Arrange everything from the line containing "You are a GUI" down to the end of the listing as a numbered list, skipping any blank lines and leaving out the pictures.

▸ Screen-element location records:
▬▬▬▬▬▬▬▬▬▬

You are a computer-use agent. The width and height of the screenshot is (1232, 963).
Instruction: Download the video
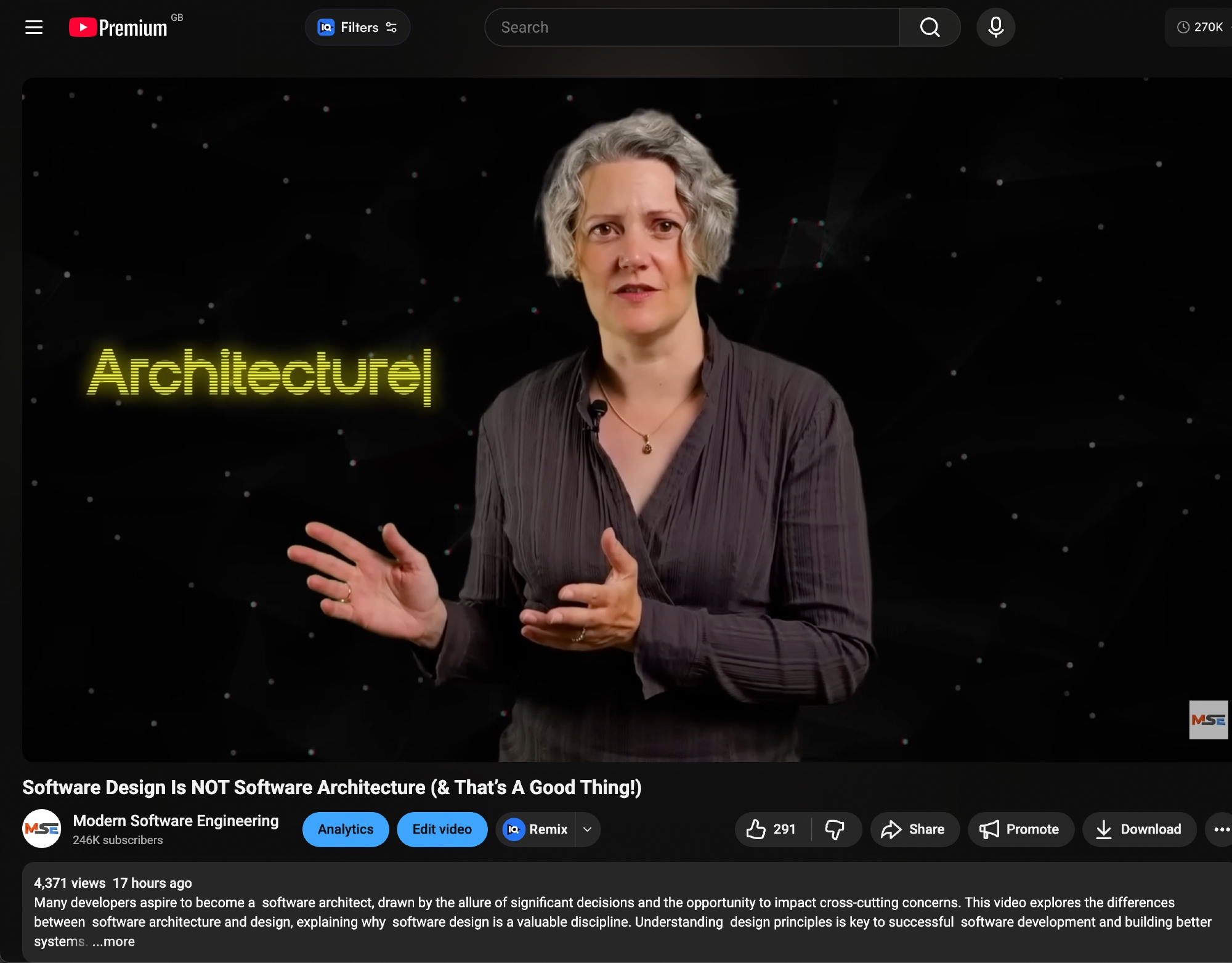(x=1139, y=829)
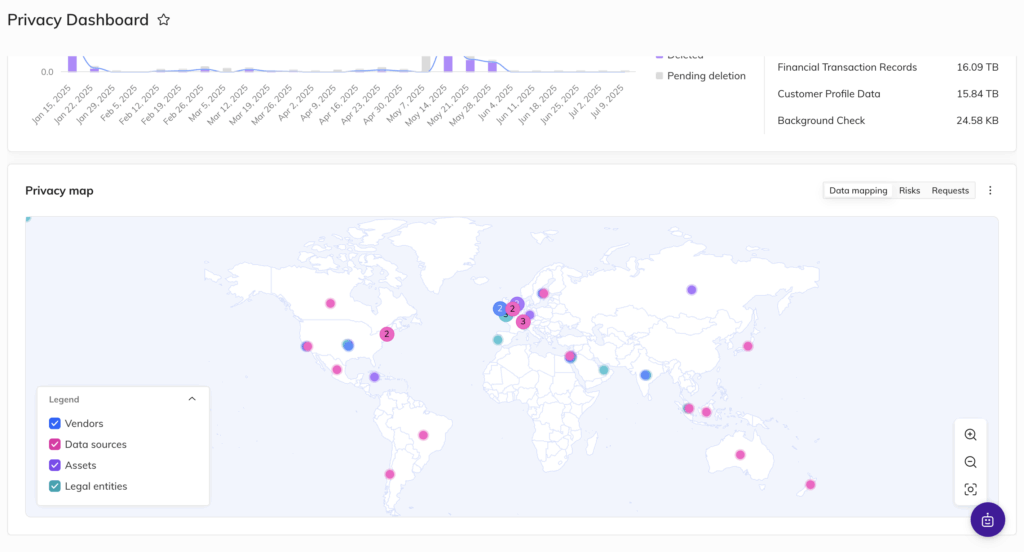This screenshot has height=552, width=1024.
Task: Star the Privacy Dashboard as favorite
Action: coord(164,20)
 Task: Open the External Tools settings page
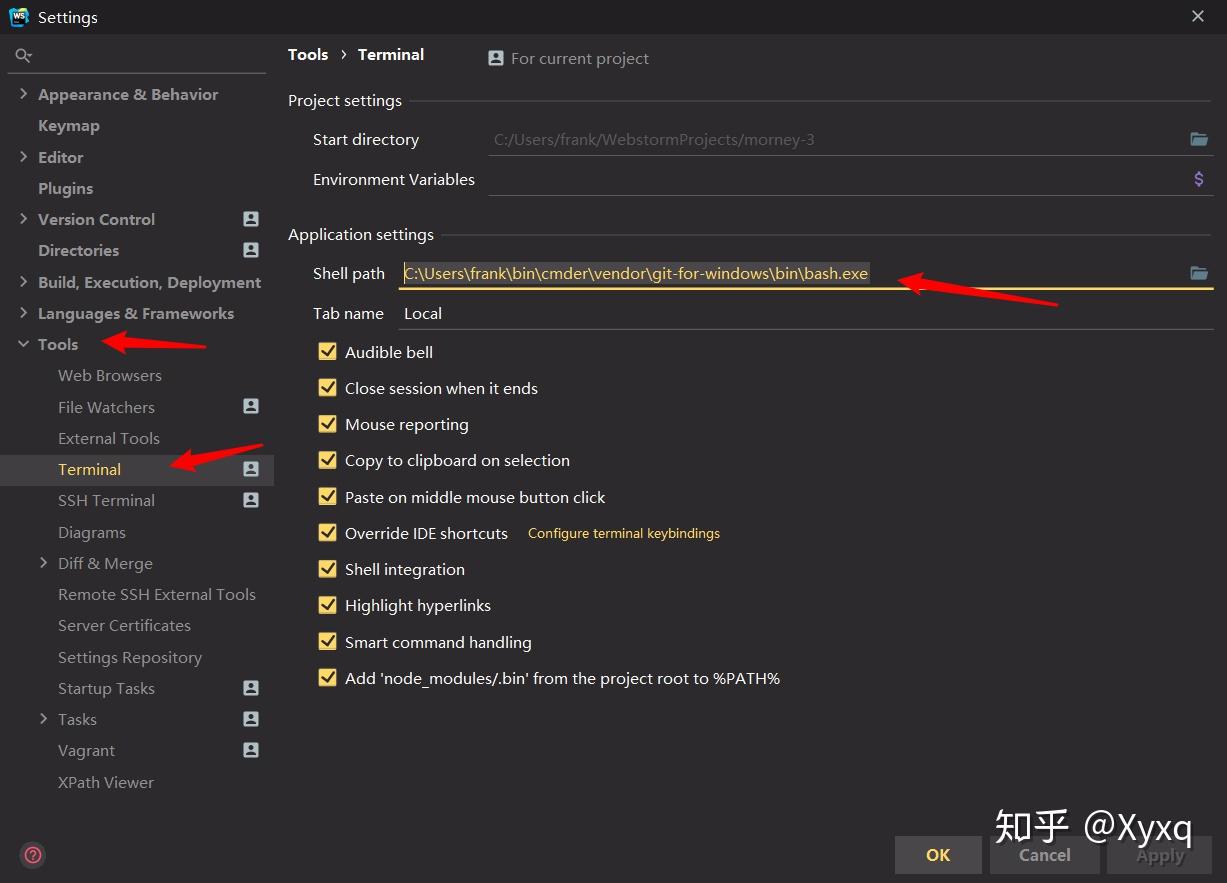click(109, 438)
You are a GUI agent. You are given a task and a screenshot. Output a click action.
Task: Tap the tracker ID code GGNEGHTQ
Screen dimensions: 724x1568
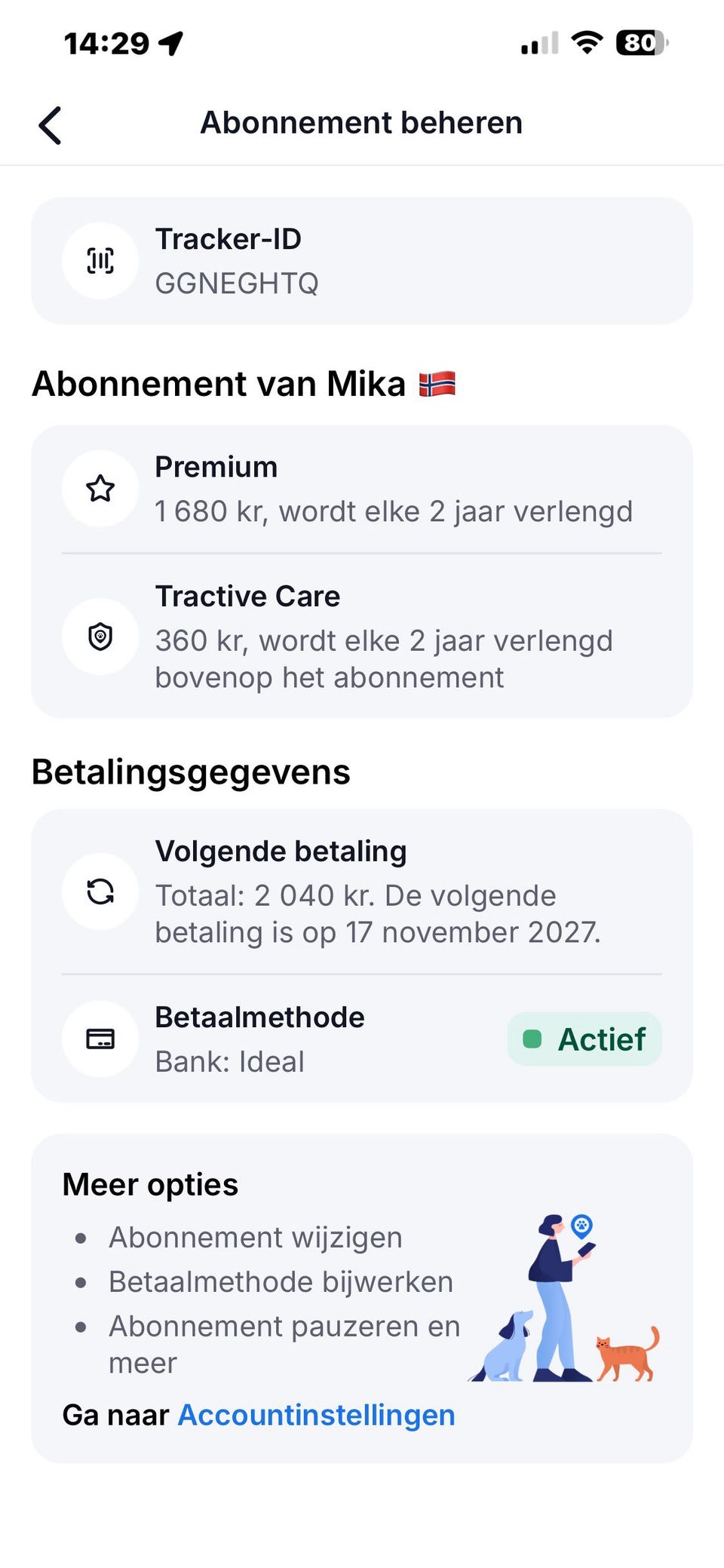(237, 284)
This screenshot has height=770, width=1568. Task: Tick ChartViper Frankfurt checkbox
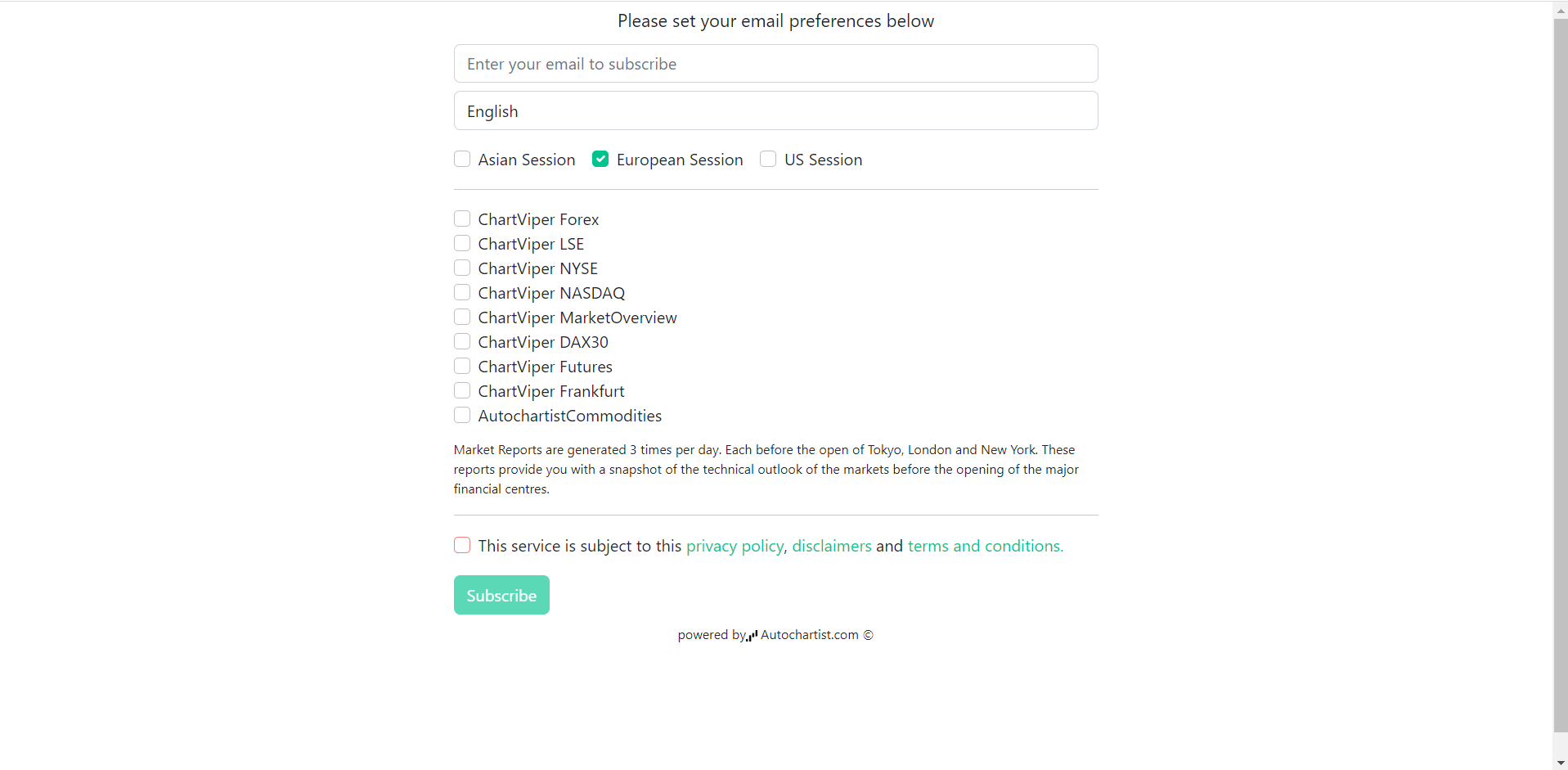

▬▬▬▬▬▬▬▬▬▬

▸ Answer to the task:
1. You are a GUI agent. You are given a task and a screenshot. Output a click action.
2. Task: Tap the tracker ID code GGNEGHTQ
3. Screen dimensions: 724x1568
4. (237, 284)
5. This screenshot has height=770, width=1568. Task: Tick ChartViper Frankfurt checkbox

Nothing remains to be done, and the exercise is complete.